(INFORMATION PROVIDED Opens)

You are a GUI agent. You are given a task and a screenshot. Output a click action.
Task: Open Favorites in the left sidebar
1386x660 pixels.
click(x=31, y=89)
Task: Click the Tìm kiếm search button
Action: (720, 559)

(INFORMATION PROVIDED Closes)

WHAT THIS TASK INVOLVES: The material above needs to be reproduced exactly as written.

OUTPUT BELOW:
You are a GUI agent. You are given a task and a screenshot. Output a click action.
Task: Open Favorites in the left sidebar
1386x660 pixels.
click(x=31, y=89)
Task: Click the Tìm kiếm search button
Action: (720, 559)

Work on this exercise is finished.